┌──
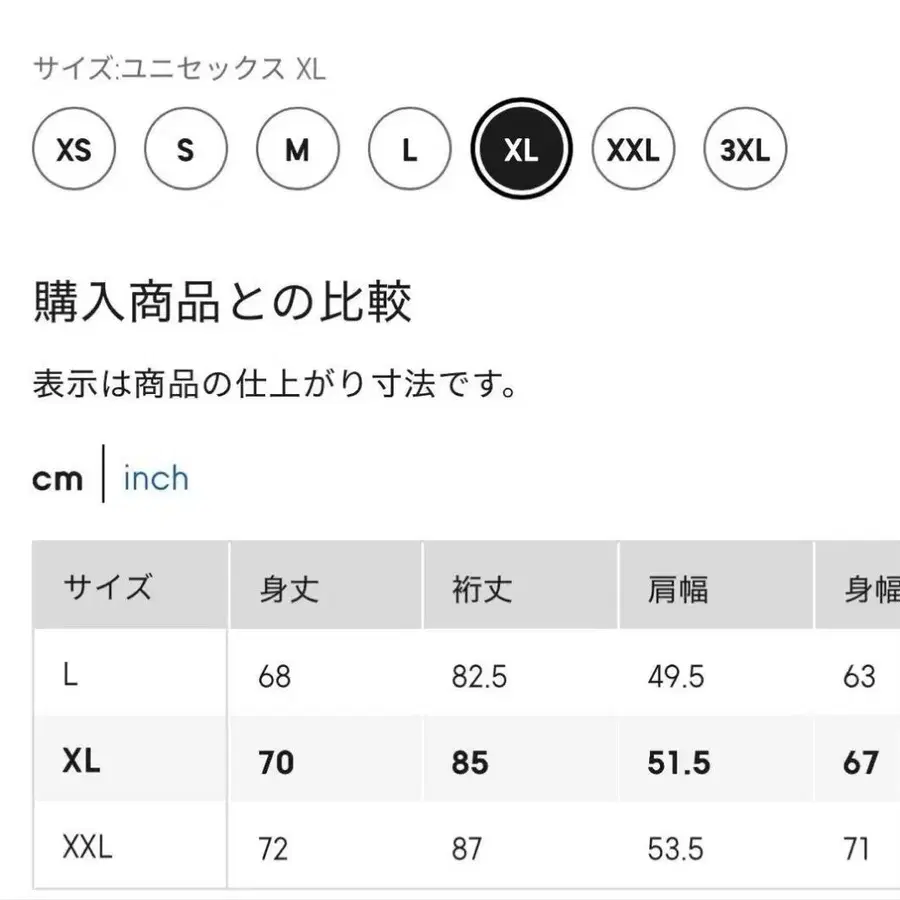The width and height of the screenshot is (900, 900).
Task: Click the XXL row 72 length cell
Action: click(x=273, y=850)
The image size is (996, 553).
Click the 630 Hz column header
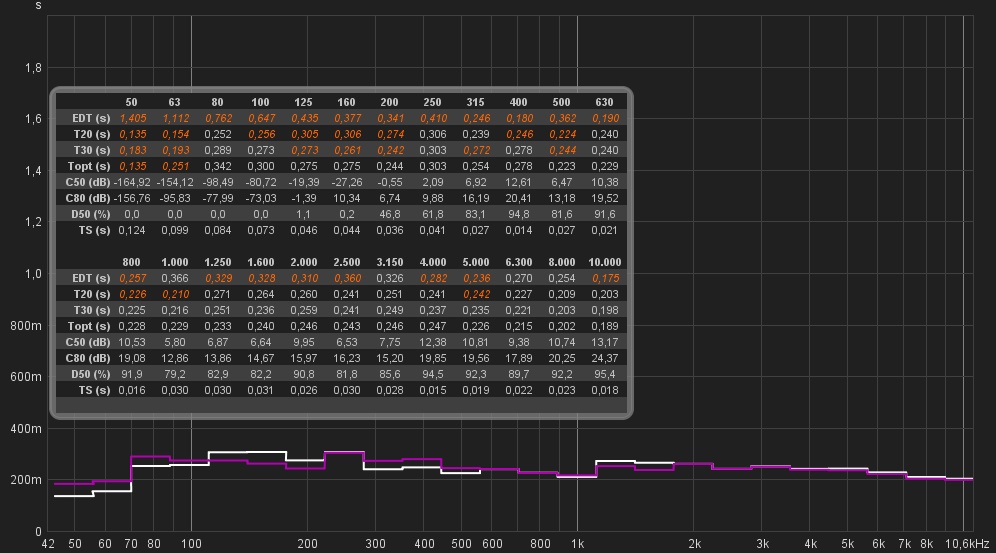coord(604,102)
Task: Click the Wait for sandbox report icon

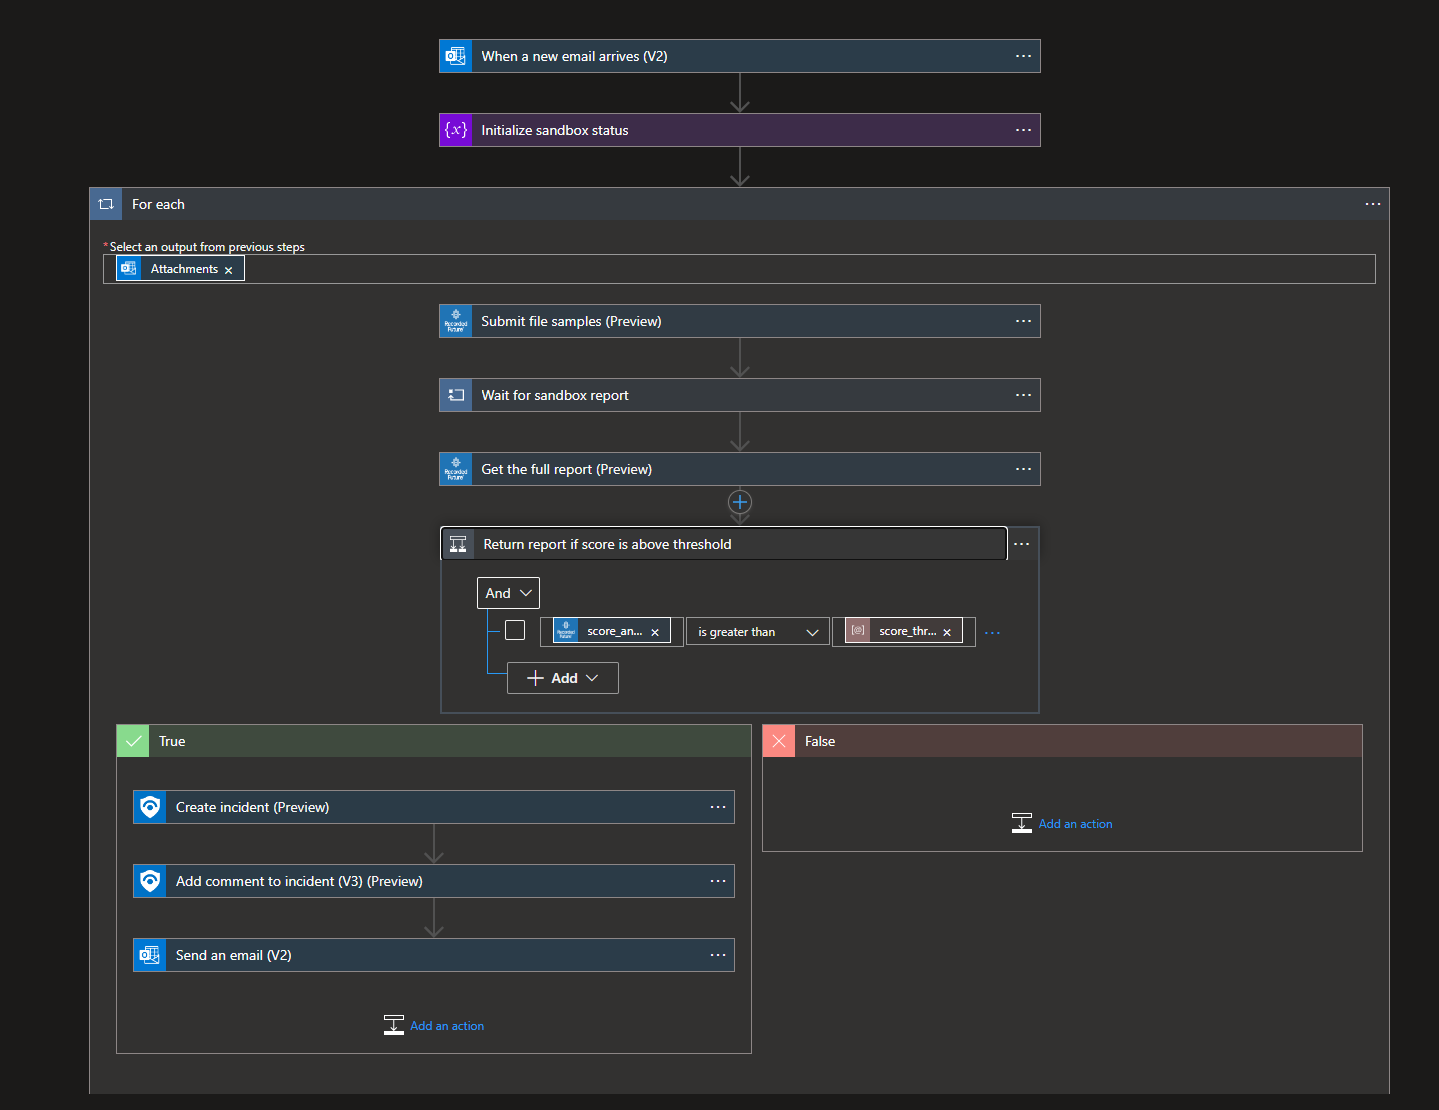Action: (456, 395)
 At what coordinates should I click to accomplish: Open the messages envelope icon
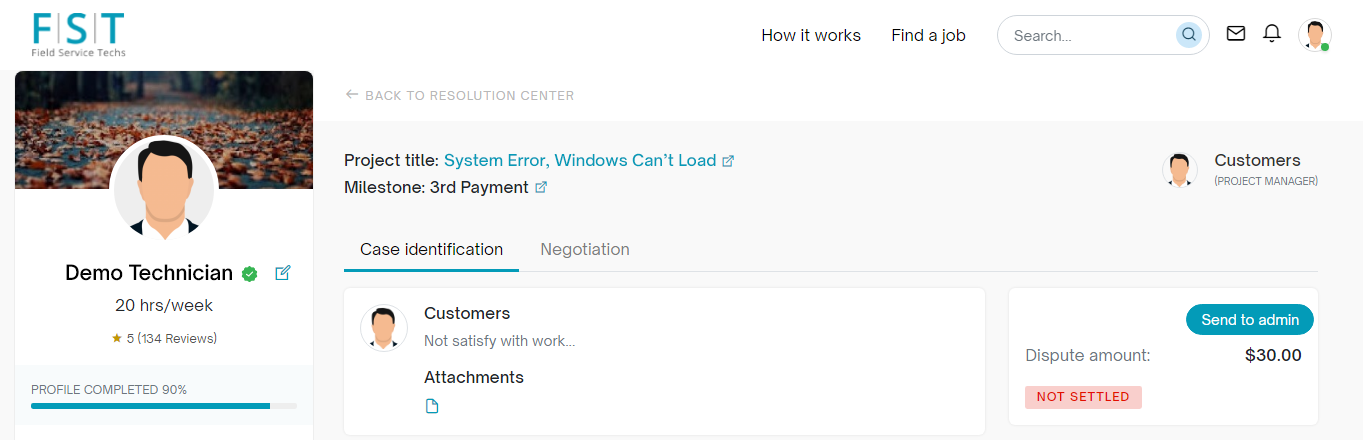pos(1236,34)
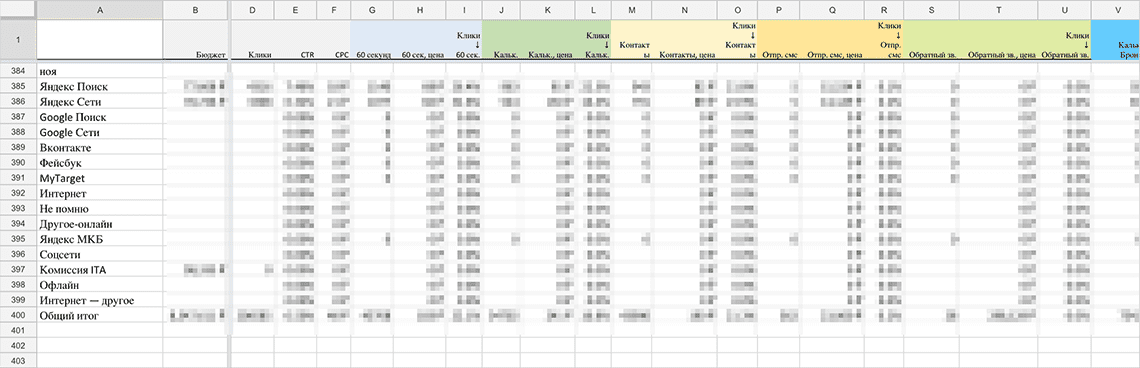Select the empty cell A402
The width and height of the screenshot is (1140, 368).
tap(100, 346)
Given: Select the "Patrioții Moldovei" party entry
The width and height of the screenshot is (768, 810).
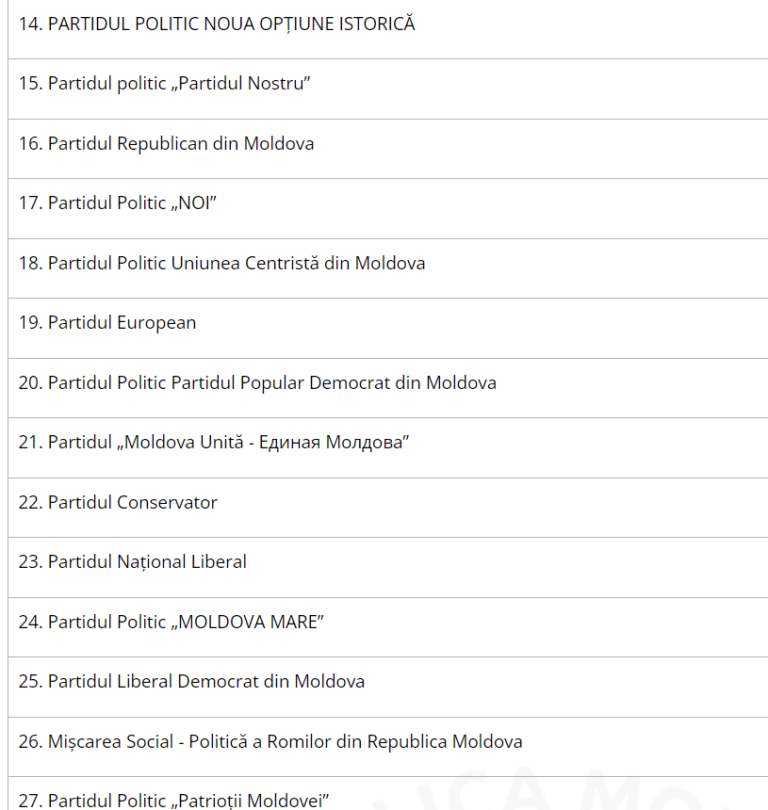Looking at the screenshot, I should 174,801.
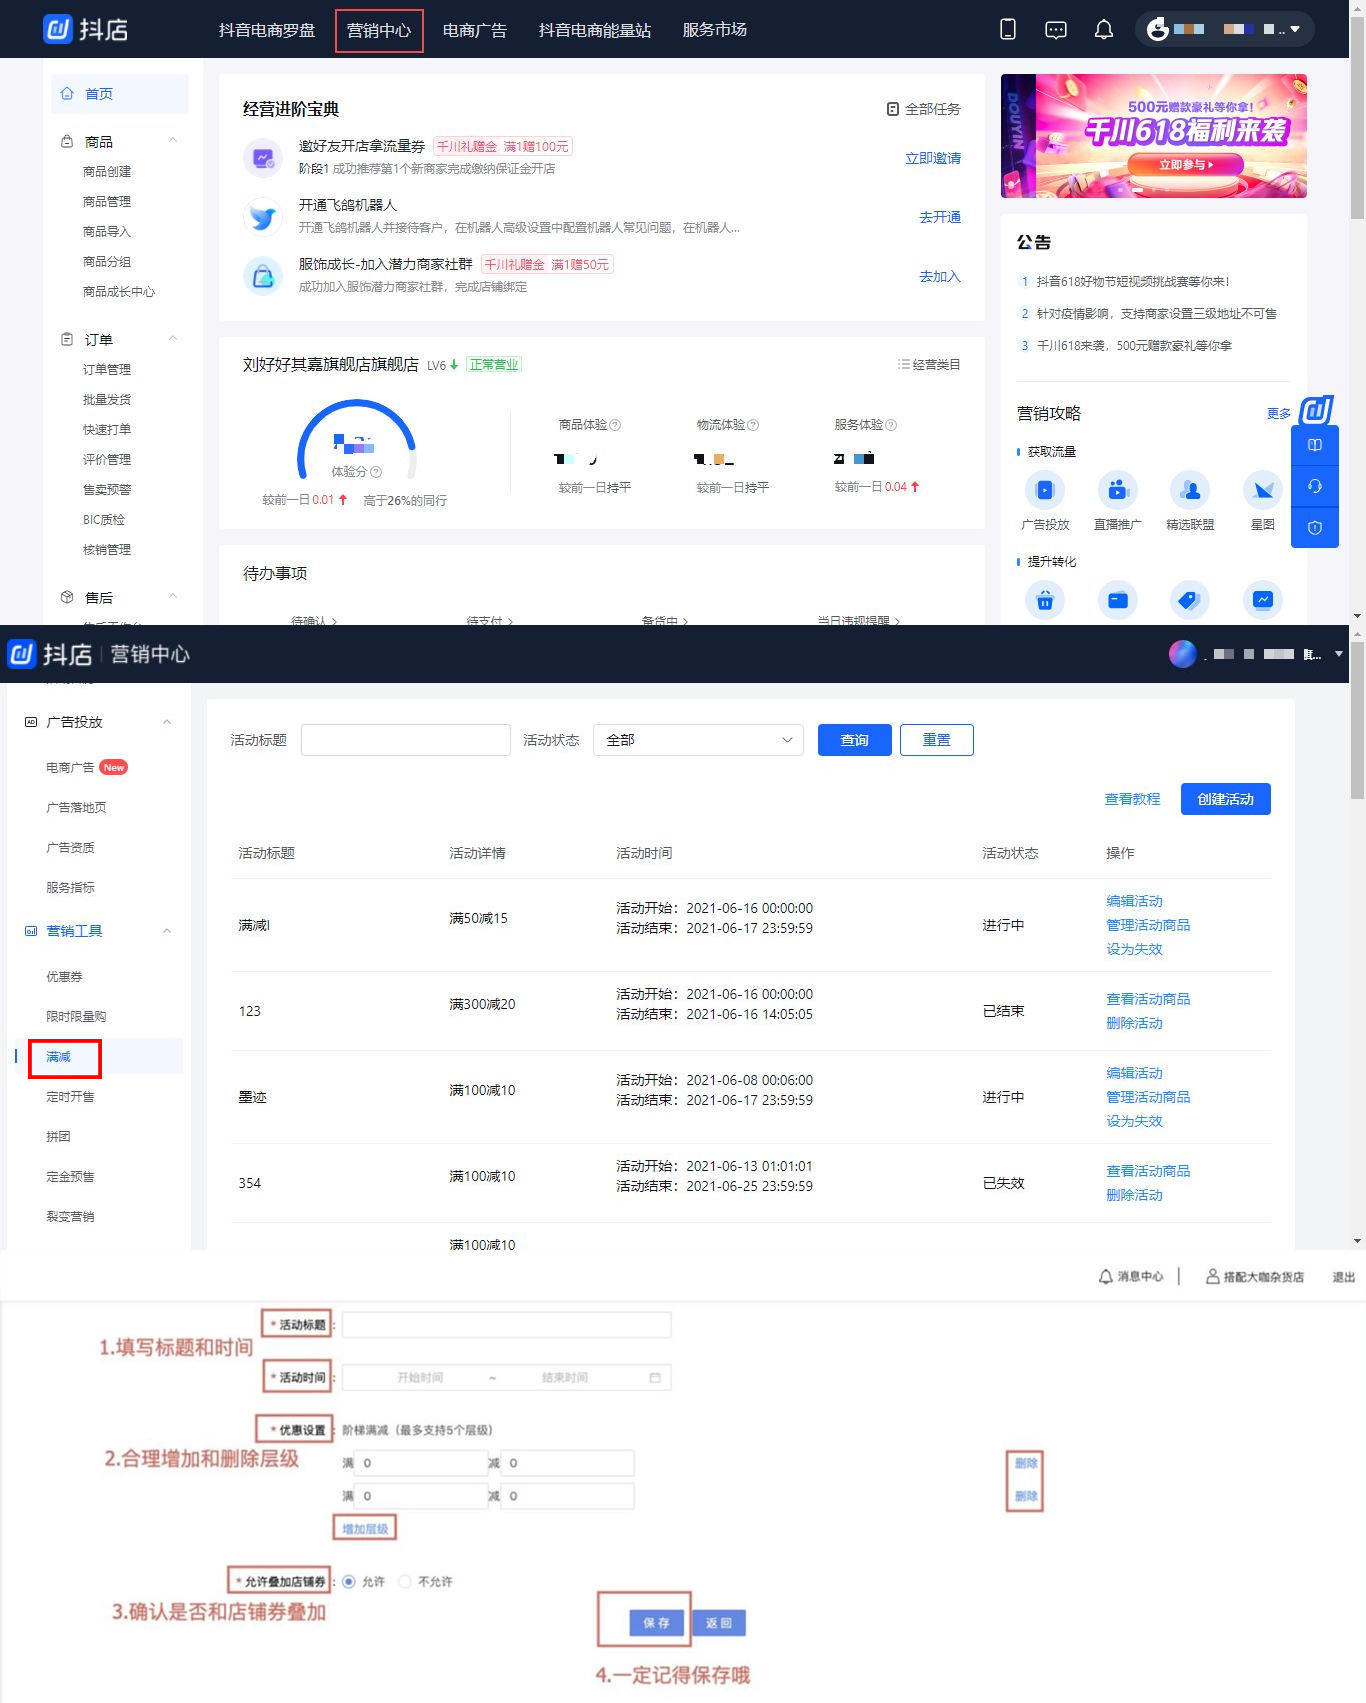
└──
### Problem to solve
The line containing "At what coordinates" marks the start: set down exactly that line and every line after it through the last line of the data, without any pictures.

### Answer section
 At what coordinates should I click to accomplish: Open the messages envelope icon
pos(1236,34)
Select the empty cell A402
The width and height of the screenshot is (1140, 368).
tap(100, 346)
Given: Select the "Patrioții Moldovei" party entry
The width and height of the screenshot is (768, 810).
Looking at the screenshot, I should 174,801.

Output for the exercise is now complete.